Hydrocele | Diagnosis & Treatments

How is a hydrocele diagnosed?

Your son's doctor will likely notice the scrotum is swollen. Often, the testicle can't be felt because of the fluid surrounding it.

A hydrocele can then be easily diagnosed by shining a light through the scrotum. If the scrotum is full of fluid, it will light up. Occasionally, the doctor may want to perform an ultrasound to confirm the diagnosis and check the testis on the side suspected of having a hydrocele.

What are the treatment options for a hydrocele?

Young children

Closed hydroceles usually go away with time in infants. If the hydrocele has not disappeared by the time your son turns 1 year old or becomes very large, he may need surgery. Communicating hydroceles persisting for more than a year generally require surgery to prevent future complications.

You will see both the surgeon and the anesthesiologist before the operation on the day of surgery. Your son will receive general anesthesia, so he will feel no pain.

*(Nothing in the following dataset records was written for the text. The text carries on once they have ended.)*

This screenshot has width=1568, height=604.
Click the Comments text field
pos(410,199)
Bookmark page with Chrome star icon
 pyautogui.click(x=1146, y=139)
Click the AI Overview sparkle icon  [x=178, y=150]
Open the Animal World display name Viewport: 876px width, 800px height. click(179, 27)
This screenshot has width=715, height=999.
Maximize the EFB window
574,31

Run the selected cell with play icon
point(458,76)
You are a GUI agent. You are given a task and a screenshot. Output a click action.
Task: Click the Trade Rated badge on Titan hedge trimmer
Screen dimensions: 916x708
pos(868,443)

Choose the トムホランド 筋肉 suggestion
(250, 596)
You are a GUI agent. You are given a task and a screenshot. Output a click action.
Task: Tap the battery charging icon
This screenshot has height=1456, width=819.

A small incision is made in the groin, and the surgeon empties the fluid from the sac and then removes the channel, connecting the abdominal cavity to the scrotum. The muscle wall is reinforced with stitches.

Teenage boys

Teenage boys with adult-type hydroceles have surgical repair performed through an incision in the scrotum. The surgical site is typically protected for a few days with a supporter and gauze dressings.

Most children go home the same day as the operation. However, some spend a night in the hospital for observation. After surgery, your son will stay in the recovery room until he is ready to go home. Parents are welcome to stay with their children in the recovery room.

What care is needed following surgery?

The nurse in the recovery room will show you how to care for your son at home. He or she will also give you written instructions. Most children have some pain after surgery, so your child's doctor may prescribe some pain medicine.

There are usually no stitches to remove. The stitches are under the skin and dissolve on their own. A clear, waterproof bandage will cover the incision in the groin area.

Your son may shower or have a sponge bath at home but avoid a tub bath or swimming until seven days after surgery. Your son should not use straddle toys or bicycles, play sports, or go to gym class for three weeks after surgery.

The doctor will want to see your son about two weeks after the surgery to check how the area is healing.